Model does not give any feature importance to 'year' parameter

tmalik1116 / F1_Qualifying_Predictor_ML

Estimate Formula 1 qualifying results using ML

https://tmalik1116.github.io/F1_Qualifying_Predictor_ML/

3 stars 0 forks source link

Model does not give any feature importance to 'year' parameter #1

Open tmalik1116 opened 2 months ago

tmalik1116 commented 2 months ago

The first step towards fixing this will be the introduction of vastly more data in the training dataset. Currently the planned increase will be over 3x the number of laps.

tmalik1116 commented 2 months ago

After expanding the dataset to include a larger period of time, the model still does not consider the year.

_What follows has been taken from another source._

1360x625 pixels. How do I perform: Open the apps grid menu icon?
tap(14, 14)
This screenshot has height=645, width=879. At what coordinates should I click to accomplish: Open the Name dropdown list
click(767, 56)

This is currently under investigation, more testing is required.

tmalik1116 commented 2 months ago

The model was further improved by adding a new parameter: "years_since_reg_changes". It can now correctly identify that lap times tend to get slower when new regulations are introduced, and end up getting faster throughout the regulation cycle. However there is no general trend of decreasing lap times, the model will assume every regulation cycle results in exactly the same car performance, and by extension lap times.

tmalik1116 commented 2 months ago

One of the next steps that may be explored to improve this issue is adding another parameter or two for each entry, those being the team and the team's WCC ranking by the end of the season (perhaps when the lap was recorded for more accurate picture of midseason performance). It can already make connections between certain teams in certain eras having different performance with the same drivers, however it is possible to make this correlation even stronger.

tmalik1116 commented 2 months ago

Some of the recent changes need to be examined, there is not much repeatability in the predictions for 2024 and 2025. Overall lap times still do not decrease as year increases, despite adding weight specifically to the year parameter. Currently under investigation.

tmalik1116 commented 2 months ago

With the addition of more years of data to the dataset (planned 2014-2017), the model should have sufficient data to notice a general trend of faster lap times over time, with the beginning of a new regulation cycle throwing off the progress in the short term.

tmalik1116 commented 1 month ago

I could incorporate a much larger selection of laps if I added all laps, regardless of driver. The main issue with this is that my current system for obtaining the average grid position for each driver is very tedious, I need to automate it somehow. (Look into doing this by making JSON requests to the statsf1.com website)